FEMA subsequently acknowledged in an email that the contractor has been sending out a small number of the older gown models.

DEATHS AT NURSING HOMES

More than 40% of all coronavirus deaths in the United States have been tied to nursing homes, according to a New York Times analysis, which found that the virus had infected 316,000 people at 14,000 facilities as of July 15. The virus has been particularly lethal to those in their 60s and older, more so for those in poor health, and it can rapidly spread through buildings where residents live in close quarters and workers move from room to room.

"The federal response to protect one of the most vulnerable populations in the country has been a dismal failure," said Tamara Konetzka, a health economist at the University of Chicago who has been studying the pandemic's outsize effect on nursing home residents.

The crisis is likely to intensify as the virus gains a foothold in nursing homes across the Sun Belt. Infections at long-term care centers in hot-spot states have jumped by 18% since late June, according to an analysis by Kaiser Family Foundation. Florida recorded a 51% rise, and Texas saw its cases climb by 47%.

The federal government has not said whether it plans to provide nursing homes with additional personal protective equipment in the months ahead.

The Centers for Medicaid and Medicare, which oversees nursing homes, earlier this month said it would supply every adult care facility in the country with rapid, point-of-care test kits, but the rollout is expected to take months. In the meantime, the vast majority of nursing homes in the United States are unequipped to regularly screen their employees and residents for the coronavirus.

In a call with nursing home providers last month, Col. Brian Kuhn, director of operations at the Defense Logistics Agency, blamed Federal Resources Supply Co., the private contractor that is providing the goods.

The contract calls for the provision of 1.2 million pairs of protective eyewear, 13 million medical gowns and 66 million pairs of nitrile gloves.

'SLIPPED THROUGH THE CRACKS'

"They just kind of carte blanche shipped them all out," Kuhn said, according to a recording of the call posted online. He said that the masks made from fabric were not intended to be used by staff members -- only by nursing home visitors -- and that the expired respirator masks never should have been distributed. "It was one of those things, I'll be honest, that just slipped through the cracks," he said.

In response to the complaints, FEMA directed Federal Resources Supply Co. to produce an instructional video explaining how the gowns should be donned and doffed. The contents of each shipment are determined by the number of employees at each care center.

Federal Resources, which is based in Stevensville, Maryland, did not respond to questions sent by email.

In interviews, nursing home executives and employees that have received their second shipments say the contents are an improvement over the first batch but that many problems remain.

Nursing homes in New Hampshire have received face masks with flimsy paper ear loops instead of elastic bands. In Arizona, some facilities have been sent gloves that are either all large sizes or all extra small.

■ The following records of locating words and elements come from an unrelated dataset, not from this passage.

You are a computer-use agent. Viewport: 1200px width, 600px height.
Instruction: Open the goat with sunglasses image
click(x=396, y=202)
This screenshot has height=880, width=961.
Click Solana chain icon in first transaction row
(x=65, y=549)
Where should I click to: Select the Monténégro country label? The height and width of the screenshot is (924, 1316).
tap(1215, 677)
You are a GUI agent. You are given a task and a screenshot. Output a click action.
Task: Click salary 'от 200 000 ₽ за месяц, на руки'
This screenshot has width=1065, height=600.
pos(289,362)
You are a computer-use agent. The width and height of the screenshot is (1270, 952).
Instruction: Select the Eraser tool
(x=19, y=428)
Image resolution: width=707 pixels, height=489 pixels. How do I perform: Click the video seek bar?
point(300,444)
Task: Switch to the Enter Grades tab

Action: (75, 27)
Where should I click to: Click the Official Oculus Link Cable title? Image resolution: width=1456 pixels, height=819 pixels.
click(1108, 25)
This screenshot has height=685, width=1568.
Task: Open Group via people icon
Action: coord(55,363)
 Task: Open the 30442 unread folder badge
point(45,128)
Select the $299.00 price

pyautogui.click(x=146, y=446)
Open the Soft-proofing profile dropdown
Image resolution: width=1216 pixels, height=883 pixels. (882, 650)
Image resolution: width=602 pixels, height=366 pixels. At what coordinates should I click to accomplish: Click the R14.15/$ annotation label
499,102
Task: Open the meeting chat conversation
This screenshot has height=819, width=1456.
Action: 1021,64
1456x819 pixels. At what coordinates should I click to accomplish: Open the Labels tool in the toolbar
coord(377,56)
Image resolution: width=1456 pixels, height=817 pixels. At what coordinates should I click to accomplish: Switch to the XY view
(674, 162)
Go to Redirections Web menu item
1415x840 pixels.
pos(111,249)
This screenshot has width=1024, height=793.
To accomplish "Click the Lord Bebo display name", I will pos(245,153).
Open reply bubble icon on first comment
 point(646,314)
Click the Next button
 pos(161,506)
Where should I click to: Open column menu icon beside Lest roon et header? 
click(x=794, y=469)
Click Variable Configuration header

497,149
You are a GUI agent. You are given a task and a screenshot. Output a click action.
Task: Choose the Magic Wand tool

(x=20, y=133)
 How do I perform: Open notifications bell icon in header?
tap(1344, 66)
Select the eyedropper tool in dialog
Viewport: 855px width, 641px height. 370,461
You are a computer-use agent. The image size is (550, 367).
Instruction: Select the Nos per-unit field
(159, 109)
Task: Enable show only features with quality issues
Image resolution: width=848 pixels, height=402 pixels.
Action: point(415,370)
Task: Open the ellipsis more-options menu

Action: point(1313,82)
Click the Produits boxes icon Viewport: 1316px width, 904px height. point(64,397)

Virginia Mennonite Retirement Community, a 120-bed nursing home in Harrisonburg, received its second shipment two weeks ago. It contained a mix of gowns -- several hundred of the standard and highly coveted isolation gowns and a similar amount of the problematic gowns.

"I'm not sure how we would even use those," said Jan Emswiler, a nurse educator who trains employees on the proper use of protective gear. She was especially confounded by a packing slip claiming the boxes contained 3,500 pairs of gloves. There were only 1,000 pairs, she said.

"We appreciate what we've gotten, but we could really use a lot more," Emswiler said.